The mace smashes into his cracked ribs. It forces a shriek. Toothless bites off the sound, but Hiccup’s already in his face, snarling. “Don’t you dare make a sound. I trusted you.” He grabs Toothless’ ear and yanks on it to twist Toothless’ head. “And you let me down.” Still with Toothless’ head twisted low as if for a sword-thrust, he raises the mace high and swings it down to impact the junction of foreleg and shoulder. Toothless can’t help his ragged howl, burying his face in the grass to swallow the sound. He startles when he recalls that his attempt at muffling the noise may not have worked. Most dragons can hear reverberations in the earth, so if the guards are not far enough away, they’ll hear it.

Hiccup’s on him again, pushing him onto his back, dagger unsheathed and tracing the outlines of his heart. “I should kill you…” Toothless tunes him out – if the dagger drives into his chest, he’ll know – and pricks up his aching ears, vibrating in fear of his last scream having been heard. He’s in no condition to defend his rider. Any dragon walking in on this right now would be a disaster and can only end in bloodshed. “I should never have untied you, I should have left you in that bola…”

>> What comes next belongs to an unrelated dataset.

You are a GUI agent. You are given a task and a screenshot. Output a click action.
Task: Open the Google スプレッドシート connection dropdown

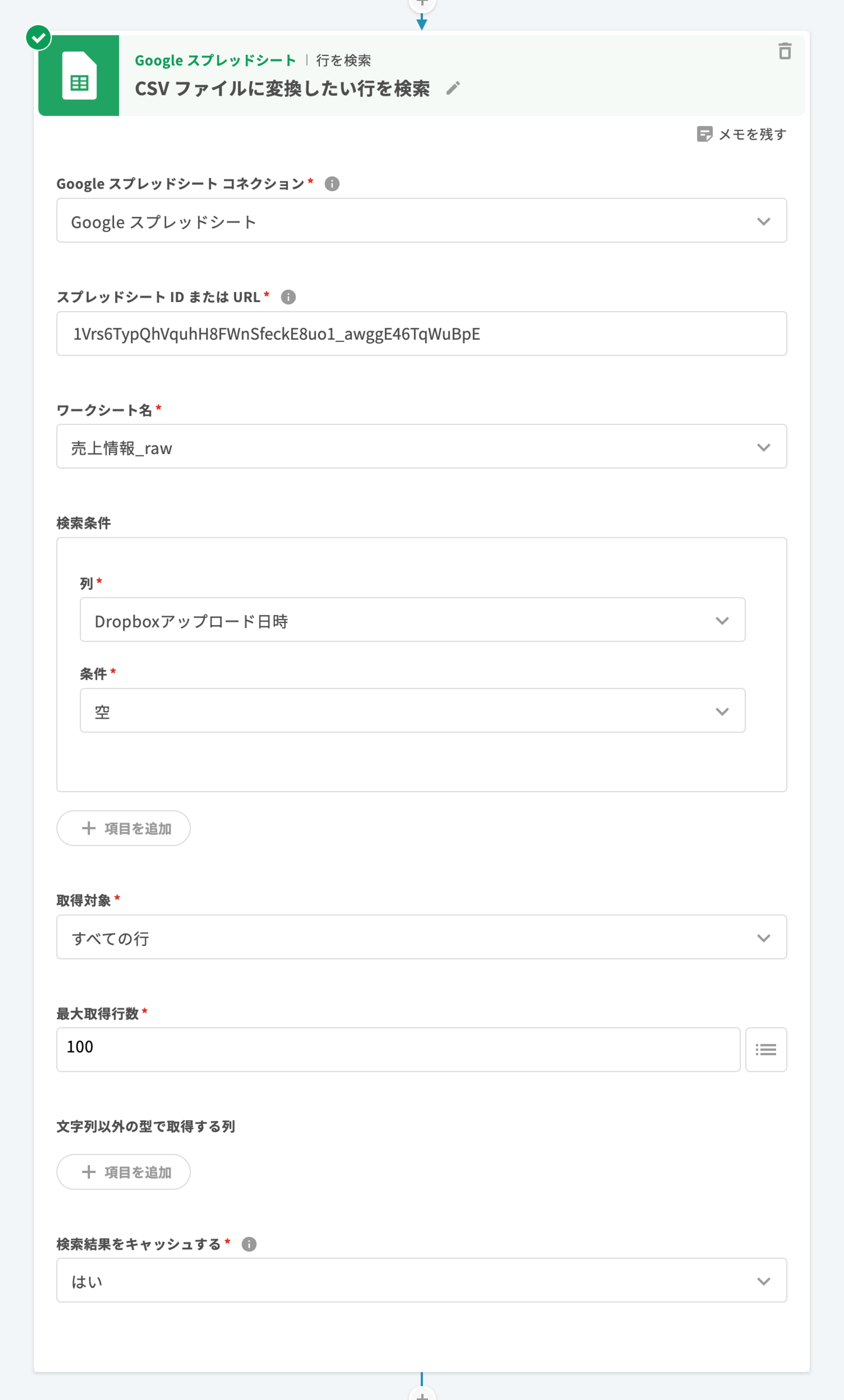421,220
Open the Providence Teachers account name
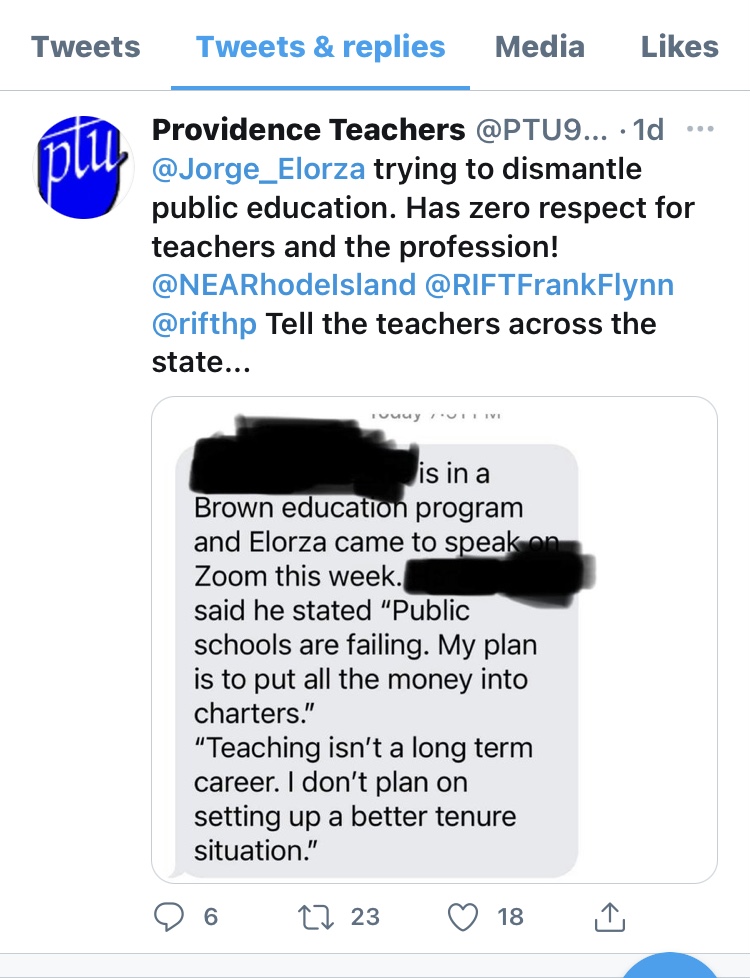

It’s easier to keep his ears open and his mouth shut when he’s only being threatened and not beaten, even through the numb knowledge that his life may end at any moment and there’s nothing he can do to stop it. But he listens through the fear for any dragons, and finally, he’s reassured that no-one is coming. Just in time, as Hiccup shoves his face into Toothless’. “I don’t know why I keep you alive.” Hiccup’s face is filled with hate, displacing the love he has always seen in his friend’s eyes. “You were my friend. I trusted you. I trusted you…”

Hiccup straightens up and tucks the knife back into his belt. Then he raises the mace. Toothless’ eyes fix on it fearfully before it lands on his cracked wing and his vision goes white.

It hurts immeasurably more than the day before, for now he’s being beaten on his bruises. Toothless clamps his mouth firmly closed, writhing and flapping helplessly to avoid crying out. A dragon’s hide is sturdy, but it’s not impregnable and Toothless was injured before the first blow ever landed. He chokes back whimpers of sick pain as he feels a rib or two crack. The only upside of this is that Hiccup isn’t strong enough to beat him hard enough to kill him. But after it’s gone on a while, Toothless jerking feebly under the blows like a dying bird, he starts to wonder if it is an upside at all.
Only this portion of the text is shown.